TASK DETAILS
From the first line of the records down to the one that holds "This screenshot has height=693, width=917.", transcribe each line exactly and add nothing.

################

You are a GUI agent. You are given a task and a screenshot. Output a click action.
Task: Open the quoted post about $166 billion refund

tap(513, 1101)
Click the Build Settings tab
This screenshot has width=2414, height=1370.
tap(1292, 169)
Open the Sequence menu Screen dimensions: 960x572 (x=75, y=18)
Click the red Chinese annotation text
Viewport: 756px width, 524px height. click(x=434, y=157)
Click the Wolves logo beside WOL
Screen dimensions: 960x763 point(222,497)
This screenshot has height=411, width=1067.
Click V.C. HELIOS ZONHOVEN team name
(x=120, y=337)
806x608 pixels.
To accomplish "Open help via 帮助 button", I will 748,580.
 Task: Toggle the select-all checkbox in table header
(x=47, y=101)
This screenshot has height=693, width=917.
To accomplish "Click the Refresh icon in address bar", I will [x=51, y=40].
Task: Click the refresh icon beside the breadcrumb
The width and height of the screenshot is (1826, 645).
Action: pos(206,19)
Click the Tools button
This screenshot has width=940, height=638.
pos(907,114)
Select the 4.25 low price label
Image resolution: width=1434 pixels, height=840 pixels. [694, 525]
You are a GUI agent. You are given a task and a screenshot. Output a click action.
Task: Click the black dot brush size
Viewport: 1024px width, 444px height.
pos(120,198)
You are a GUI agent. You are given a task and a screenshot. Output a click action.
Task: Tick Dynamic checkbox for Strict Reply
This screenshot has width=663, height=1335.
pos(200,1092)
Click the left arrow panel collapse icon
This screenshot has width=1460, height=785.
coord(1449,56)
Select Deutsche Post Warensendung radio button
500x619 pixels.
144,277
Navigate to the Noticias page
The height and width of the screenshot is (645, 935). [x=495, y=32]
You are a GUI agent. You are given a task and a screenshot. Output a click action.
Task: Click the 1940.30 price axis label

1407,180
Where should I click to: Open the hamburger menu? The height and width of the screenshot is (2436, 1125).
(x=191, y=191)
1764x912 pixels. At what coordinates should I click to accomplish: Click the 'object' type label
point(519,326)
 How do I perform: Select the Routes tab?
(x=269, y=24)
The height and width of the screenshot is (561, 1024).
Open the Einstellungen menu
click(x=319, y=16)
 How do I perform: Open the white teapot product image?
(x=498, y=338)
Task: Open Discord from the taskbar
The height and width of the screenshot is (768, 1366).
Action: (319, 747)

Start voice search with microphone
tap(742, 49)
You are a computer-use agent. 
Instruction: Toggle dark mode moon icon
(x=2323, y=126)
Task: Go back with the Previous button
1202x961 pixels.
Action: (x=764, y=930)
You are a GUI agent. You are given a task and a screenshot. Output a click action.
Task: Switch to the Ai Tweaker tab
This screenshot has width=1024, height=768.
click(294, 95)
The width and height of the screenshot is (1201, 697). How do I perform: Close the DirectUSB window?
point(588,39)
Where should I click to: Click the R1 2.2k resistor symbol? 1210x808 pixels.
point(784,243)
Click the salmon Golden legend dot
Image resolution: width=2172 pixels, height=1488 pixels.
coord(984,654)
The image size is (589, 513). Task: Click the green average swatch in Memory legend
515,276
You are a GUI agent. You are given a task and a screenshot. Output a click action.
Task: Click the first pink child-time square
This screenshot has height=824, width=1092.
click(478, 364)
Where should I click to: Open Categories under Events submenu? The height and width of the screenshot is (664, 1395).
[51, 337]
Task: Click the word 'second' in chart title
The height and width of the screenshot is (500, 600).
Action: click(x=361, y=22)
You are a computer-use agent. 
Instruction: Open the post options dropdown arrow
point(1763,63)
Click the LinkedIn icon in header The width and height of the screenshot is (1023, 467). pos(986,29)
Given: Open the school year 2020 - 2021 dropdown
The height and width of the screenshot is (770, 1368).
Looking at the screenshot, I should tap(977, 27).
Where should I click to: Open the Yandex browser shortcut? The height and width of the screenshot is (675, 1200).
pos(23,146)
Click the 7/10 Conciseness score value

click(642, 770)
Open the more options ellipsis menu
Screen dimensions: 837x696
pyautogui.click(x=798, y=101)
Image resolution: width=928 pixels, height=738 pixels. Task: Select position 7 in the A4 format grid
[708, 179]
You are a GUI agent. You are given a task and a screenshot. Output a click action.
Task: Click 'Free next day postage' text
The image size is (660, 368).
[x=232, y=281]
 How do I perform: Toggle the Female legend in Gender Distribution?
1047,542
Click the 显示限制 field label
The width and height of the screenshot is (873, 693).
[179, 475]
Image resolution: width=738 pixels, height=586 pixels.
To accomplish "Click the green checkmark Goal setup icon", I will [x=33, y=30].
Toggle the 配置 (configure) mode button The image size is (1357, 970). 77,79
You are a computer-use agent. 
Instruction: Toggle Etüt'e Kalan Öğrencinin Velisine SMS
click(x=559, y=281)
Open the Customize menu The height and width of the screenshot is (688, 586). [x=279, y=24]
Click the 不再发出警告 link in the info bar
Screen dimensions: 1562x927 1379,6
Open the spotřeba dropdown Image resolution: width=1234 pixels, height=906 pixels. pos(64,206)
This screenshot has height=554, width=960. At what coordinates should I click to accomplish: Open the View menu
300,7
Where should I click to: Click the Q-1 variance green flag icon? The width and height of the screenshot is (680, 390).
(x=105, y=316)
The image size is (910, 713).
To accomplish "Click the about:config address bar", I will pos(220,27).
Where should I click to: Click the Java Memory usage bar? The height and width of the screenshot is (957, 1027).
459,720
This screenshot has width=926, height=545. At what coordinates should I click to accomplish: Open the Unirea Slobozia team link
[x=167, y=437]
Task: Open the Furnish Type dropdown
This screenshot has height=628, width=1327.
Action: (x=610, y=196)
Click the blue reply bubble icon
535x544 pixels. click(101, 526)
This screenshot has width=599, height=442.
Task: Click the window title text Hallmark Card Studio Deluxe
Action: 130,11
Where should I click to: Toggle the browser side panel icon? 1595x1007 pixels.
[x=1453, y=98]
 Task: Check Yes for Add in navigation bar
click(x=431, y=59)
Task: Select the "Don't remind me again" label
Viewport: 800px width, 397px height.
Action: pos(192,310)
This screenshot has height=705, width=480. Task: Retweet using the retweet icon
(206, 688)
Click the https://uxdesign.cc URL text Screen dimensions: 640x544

################

THE ANSWER
You are a GUI agent. You are given a task and a screenshot. Output a click action.
Task: Open the quoted post about $166 billion refund

tap(513, 1101)
Click the Build Settings tab
This screenshot has width=2414, height=1370.
tap(1292, 169)
Open the Sequence menu Screen dimensions: 960x572 (x=75, y=18)
Click the red Chinese annotation text
Viewport: 756px width, 524px height. click(x=434, y=157)
Click the Wolves logo beside WOL
Screen dimensions: 960x763 point(222,497)
This screenshot has height=411, width=1067.
Click V.C. HELIOS ZONHOVEN team name
(x=120, y=337)
806x608 pixels.
To accomplish "Open help via 帮助 button", I will 748,580.
 Task: Toggle the select-all checkbox in table header
(x=47, y=101)
This screenshot has height=693, width=917.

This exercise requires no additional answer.